Feb 09, 2017
Put aside those new-tutor jitters — Clark has you covered with some time-tested strategies from real-life tutors.
New tutors are often so focused on completing lesson plans, managing time and achieving session goals that they forget the core concept: a student is a real person, too. Working to achieve academic goals is undoubtedly important, but you should never lose sight of the human element. Students won’t benefit from your help unless they’re comfortable enough to learn from you, so focus on how your student feels. Start by asking about their day. Develop a connection. They’re likely just as nervous and excited as you are, and they’re looking forward to your help! Empathy is the most important characteristic for a tutor to possess.
Remember: if you mismanage your time and don’t finish your lesson plan, you’ll be fine. When you start out tutoring, mistakes are okay and allow you to determine what needs correction and adjustment as you progress. On the other hand, a poor relationship with your clients can lead to bigger problems and can even end up losing some business. Remind yourself to calm your nerves and breathe before your first session to make ensure you’re not projecting stress onto your student.
Now that you’re able to breathe and maintain a regular heartbeat (whew), the next most important thing is your lesson plan. To plan a well-thought-out tutoring session, you’ll want to start with your end goal in mind and work your way backward.
So, how do you do this? For starters, think about the one thing you want your student to have a firm grasp of by the end of the tutoring session. When working with science student, for example, perhaps you’ll want them to understand the steps of the scientific method. If you’re tutoring a student in ESL, maybe your goal is for the student to comprehend present perfect tense in a sentence. Once you identify your goal, you can develop the steps to your lesson by asking yourself what you can do to get your student there.
There is a second component of this tip to account for. That is, once your tutoring session has started, never take your eyes off the prize. Time management is a critical skill for a tutor, and cutting out steps of a lesson plan to end on time is very common due to mismanagement. Be careful not to waste all of your time talking at your student instead of with them. Instead, engage them in practice drills and problems as quickly as you can, and remember that you should think of the session as a collaboration to keep attention levels high.
New tutors often feel the need to come up with something new for every activity. At best, this is unnecessary. At worst, this is distracting from your session.
As far as managing behavior and setting up expectations, consistency is key. If you condemn a certain behavior once and let it slide the next time, your student may no longer understand what it is you want from them.

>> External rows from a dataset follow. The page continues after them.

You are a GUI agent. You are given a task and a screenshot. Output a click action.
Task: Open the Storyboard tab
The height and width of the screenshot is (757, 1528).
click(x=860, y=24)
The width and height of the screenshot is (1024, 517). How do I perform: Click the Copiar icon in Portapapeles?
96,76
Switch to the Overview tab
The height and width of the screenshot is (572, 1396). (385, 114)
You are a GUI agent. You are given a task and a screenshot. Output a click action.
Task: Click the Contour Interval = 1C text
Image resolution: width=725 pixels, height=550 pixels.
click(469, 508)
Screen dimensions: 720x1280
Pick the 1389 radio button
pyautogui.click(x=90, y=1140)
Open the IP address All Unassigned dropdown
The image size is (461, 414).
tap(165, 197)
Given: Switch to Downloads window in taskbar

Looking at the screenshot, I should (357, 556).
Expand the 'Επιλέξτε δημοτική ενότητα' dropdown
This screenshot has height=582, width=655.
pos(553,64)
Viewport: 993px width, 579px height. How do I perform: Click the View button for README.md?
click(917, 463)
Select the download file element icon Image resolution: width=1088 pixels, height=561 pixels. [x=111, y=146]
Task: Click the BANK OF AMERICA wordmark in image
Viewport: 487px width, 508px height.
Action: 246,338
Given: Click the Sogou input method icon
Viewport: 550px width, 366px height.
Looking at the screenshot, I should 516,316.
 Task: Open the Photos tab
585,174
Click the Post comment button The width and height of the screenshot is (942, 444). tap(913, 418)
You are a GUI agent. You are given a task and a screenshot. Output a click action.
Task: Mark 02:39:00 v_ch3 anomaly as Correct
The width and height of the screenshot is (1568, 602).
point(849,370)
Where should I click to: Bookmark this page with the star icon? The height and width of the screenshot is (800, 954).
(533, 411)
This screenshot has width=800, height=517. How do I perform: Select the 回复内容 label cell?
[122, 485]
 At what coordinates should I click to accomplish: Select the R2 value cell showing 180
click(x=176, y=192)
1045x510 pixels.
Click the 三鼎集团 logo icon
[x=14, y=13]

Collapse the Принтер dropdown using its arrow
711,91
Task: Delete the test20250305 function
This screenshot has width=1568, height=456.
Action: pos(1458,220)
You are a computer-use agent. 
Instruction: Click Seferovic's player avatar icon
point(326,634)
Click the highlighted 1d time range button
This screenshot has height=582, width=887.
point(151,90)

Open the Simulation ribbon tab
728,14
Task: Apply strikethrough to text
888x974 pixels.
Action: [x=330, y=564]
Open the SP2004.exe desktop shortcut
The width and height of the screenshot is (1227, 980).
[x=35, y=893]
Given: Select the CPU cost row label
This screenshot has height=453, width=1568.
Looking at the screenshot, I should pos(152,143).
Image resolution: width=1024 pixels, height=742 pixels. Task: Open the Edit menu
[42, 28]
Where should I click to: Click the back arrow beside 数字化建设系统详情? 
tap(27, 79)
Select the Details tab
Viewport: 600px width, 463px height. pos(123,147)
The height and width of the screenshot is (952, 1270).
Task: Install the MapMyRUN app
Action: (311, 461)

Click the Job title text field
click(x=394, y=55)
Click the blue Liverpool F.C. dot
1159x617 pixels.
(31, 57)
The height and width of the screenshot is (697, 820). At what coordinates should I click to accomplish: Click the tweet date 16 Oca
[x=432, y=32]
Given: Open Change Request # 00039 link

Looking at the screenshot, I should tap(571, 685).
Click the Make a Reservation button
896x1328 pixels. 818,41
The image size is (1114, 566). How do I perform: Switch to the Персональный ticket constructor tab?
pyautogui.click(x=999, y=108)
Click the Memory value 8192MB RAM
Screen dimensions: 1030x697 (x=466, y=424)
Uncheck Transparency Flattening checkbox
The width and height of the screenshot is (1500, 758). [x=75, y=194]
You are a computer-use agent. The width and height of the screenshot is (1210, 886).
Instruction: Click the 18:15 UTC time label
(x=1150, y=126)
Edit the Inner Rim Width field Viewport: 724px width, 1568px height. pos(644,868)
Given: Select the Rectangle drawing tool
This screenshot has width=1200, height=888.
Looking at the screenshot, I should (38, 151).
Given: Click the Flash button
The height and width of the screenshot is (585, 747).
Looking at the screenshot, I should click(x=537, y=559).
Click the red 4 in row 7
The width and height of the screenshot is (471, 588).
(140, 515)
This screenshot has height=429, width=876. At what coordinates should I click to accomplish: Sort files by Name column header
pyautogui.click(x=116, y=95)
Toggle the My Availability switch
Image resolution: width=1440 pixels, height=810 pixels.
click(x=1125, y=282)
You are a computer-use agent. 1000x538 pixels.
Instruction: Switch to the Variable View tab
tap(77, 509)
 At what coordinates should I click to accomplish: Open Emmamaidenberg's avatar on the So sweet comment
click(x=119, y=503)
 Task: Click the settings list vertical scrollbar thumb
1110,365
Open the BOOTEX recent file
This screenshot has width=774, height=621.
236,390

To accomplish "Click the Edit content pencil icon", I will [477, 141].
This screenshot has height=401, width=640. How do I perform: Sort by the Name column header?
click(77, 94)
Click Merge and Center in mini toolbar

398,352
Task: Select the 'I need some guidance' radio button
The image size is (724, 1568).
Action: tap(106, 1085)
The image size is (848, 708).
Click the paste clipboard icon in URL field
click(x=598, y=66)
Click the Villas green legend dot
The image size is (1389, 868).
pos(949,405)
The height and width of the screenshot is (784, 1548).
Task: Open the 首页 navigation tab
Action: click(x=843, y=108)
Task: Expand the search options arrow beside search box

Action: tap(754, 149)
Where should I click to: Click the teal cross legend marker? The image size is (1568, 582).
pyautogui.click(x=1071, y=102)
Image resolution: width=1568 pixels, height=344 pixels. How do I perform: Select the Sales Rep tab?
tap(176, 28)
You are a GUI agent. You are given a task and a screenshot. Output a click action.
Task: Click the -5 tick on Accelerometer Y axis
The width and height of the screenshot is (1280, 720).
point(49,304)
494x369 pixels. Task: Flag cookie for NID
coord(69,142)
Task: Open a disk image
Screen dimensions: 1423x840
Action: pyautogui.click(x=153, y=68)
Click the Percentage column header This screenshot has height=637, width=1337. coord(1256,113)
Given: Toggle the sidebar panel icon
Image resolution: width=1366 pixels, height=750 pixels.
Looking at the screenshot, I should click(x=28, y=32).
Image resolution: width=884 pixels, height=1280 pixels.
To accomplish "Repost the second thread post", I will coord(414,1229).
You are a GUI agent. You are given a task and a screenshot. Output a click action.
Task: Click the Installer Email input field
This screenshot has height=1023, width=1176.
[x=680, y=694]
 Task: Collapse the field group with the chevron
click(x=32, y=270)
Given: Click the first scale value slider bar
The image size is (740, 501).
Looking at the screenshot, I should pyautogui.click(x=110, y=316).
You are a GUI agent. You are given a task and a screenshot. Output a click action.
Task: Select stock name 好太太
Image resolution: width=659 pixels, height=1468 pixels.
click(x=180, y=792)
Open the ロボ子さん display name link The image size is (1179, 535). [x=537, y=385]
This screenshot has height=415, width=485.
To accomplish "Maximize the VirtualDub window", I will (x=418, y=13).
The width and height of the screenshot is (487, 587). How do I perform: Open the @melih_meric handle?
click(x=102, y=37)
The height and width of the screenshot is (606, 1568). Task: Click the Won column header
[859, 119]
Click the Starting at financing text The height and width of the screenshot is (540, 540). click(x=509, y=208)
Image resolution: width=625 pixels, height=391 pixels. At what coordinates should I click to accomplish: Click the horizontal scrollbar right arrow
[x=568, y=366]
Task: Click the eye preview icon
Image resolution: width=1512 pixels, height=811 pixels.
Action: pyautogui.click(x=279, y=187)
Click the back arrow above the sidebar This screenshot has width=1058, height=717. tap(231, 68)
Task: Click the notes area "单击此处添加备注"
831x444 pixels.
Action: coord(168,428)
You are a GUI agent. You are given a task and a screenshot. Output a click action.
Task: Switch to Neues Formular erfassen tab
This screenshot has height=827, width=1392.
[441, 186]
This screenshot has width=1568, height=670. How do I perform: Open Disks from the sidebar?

Even in your tutoring session, there are many advantages to being consistent with your tutoring style rather than coming up with novel concepts every time. Being consistent means less time wasted explaining the rules to a new game. It also means that students can focus on your lesson and the content rather than figuring out how to do a new activity or set of drills.
Sure, it’s good to freshen it up from time to time. But, in general, find what works for you and then hone it into a rock solid lesson.
Now go forth and tutor with pride!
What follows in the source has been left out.